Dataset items
————————

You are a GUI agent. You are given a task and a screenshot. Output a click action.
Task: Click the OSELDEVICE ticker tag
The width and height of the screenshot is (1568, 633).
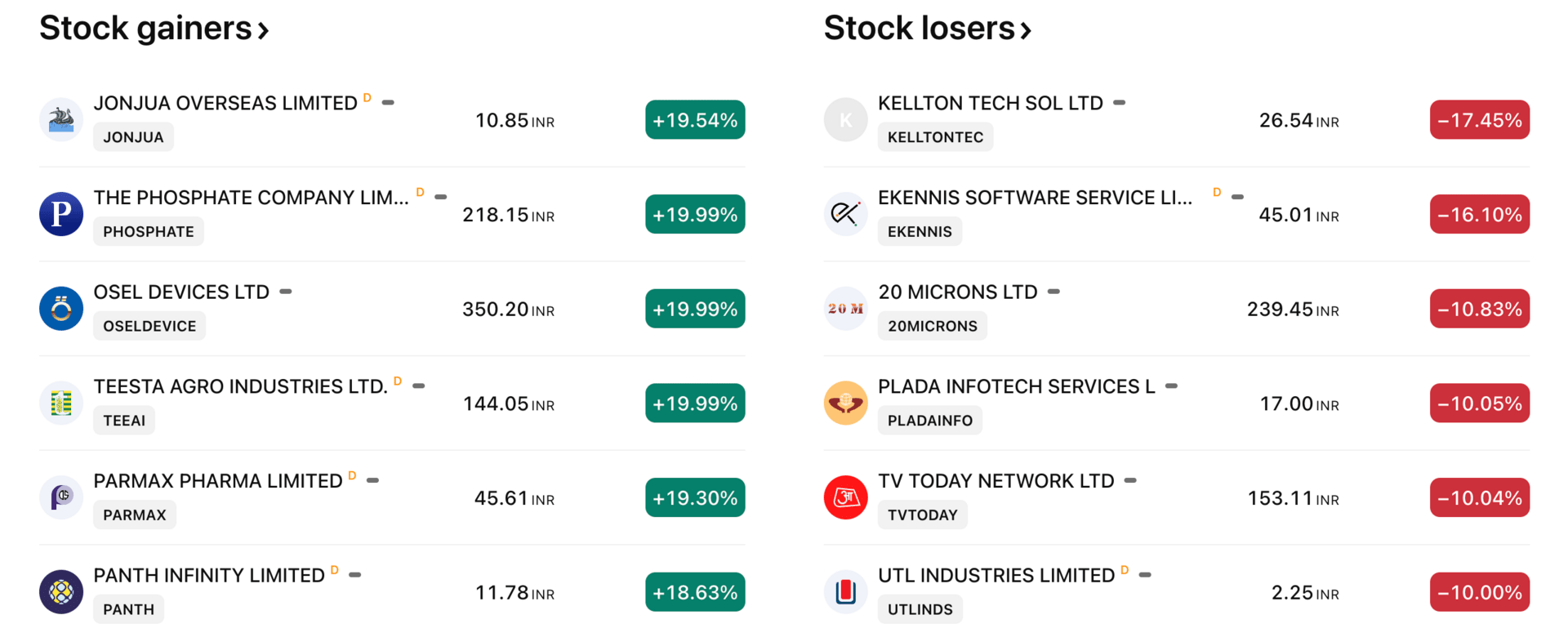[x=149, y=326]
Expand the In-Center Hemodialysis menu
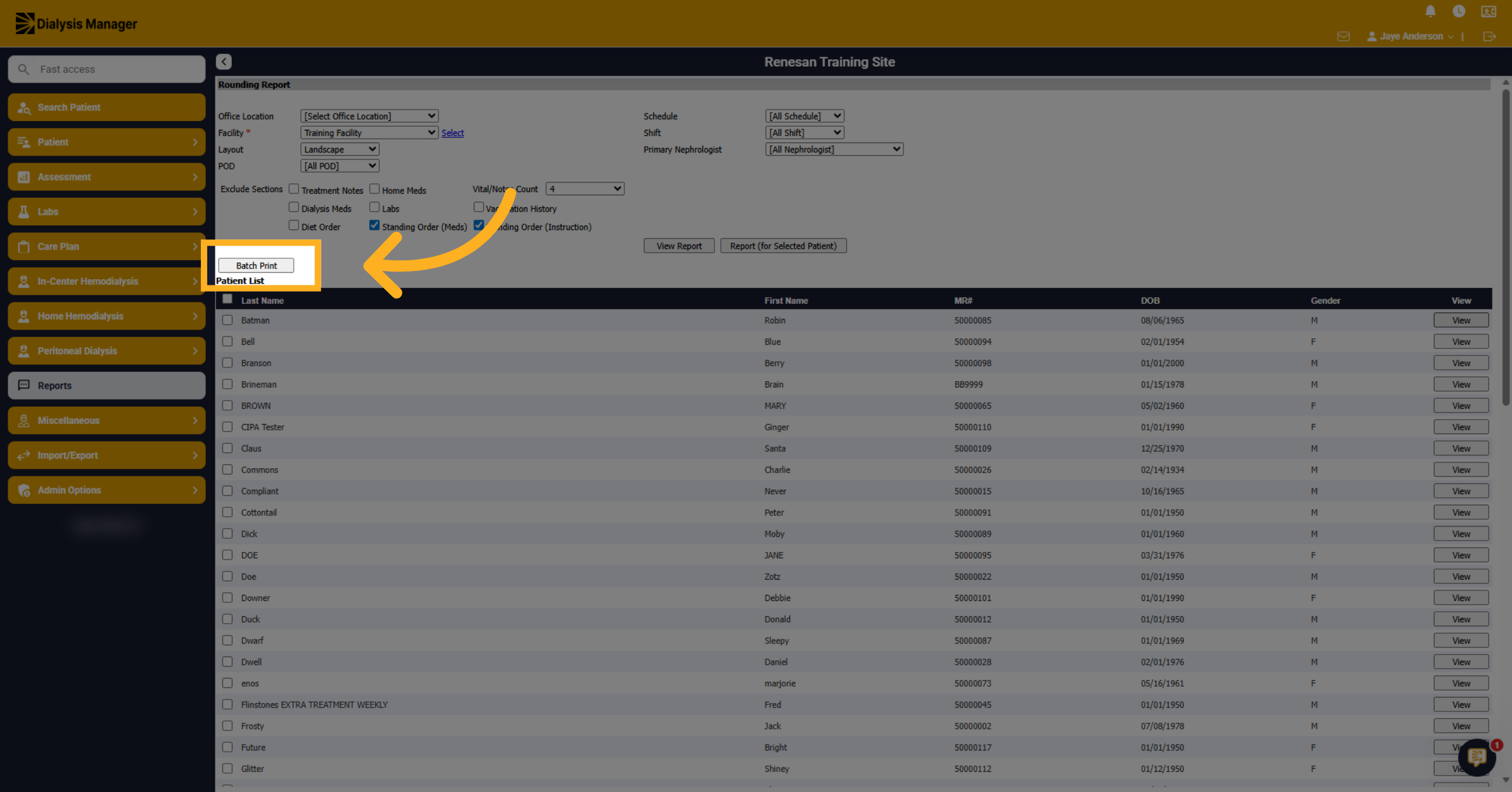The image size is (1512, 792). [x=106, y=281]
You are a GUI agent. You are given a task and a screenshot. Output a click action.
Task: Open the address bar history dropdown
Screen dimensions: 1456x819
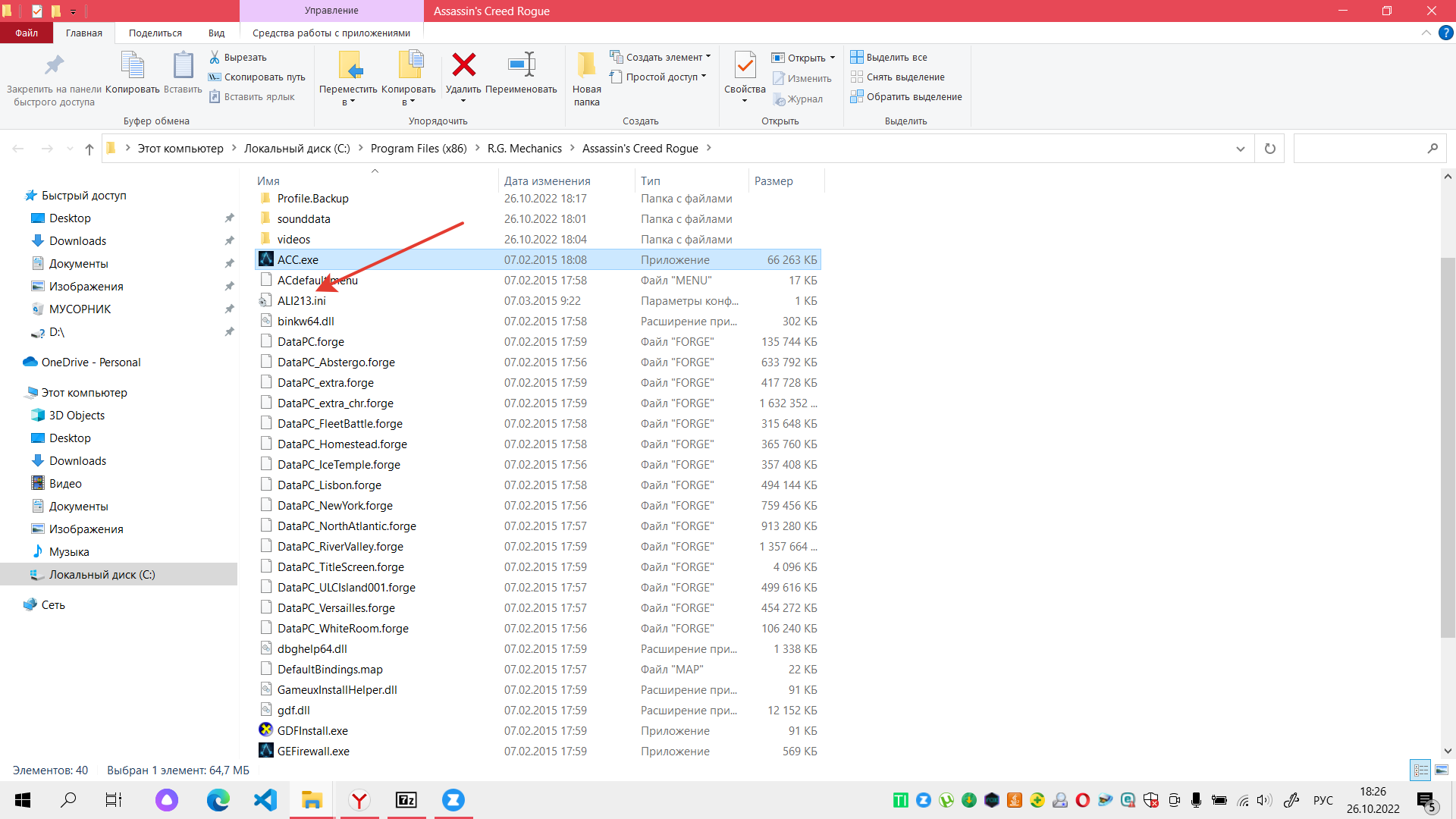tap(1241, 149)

————————

▸ THE TASK:
Print every row above word for word, leaving the pictures out.

▸ ANSWER FOR THIS EXERCISE:
You are a GUI agent. You are given a task and a screenshot. Output a click action.
Task: Click the OSELDEVICE ticker tag
The width and height of the screenshot is (1568, 633).
[x=149, y=326]
Expand the In-Center Hemodialysis menu
The image size is (1512, 792). [x=106, y=281]
You are a GUI agent. You are given a task and a screenshot. Output a click action.
Task: Open the address bar history dropdown
Screen dimensions: 1456x819
tap(1241, 149)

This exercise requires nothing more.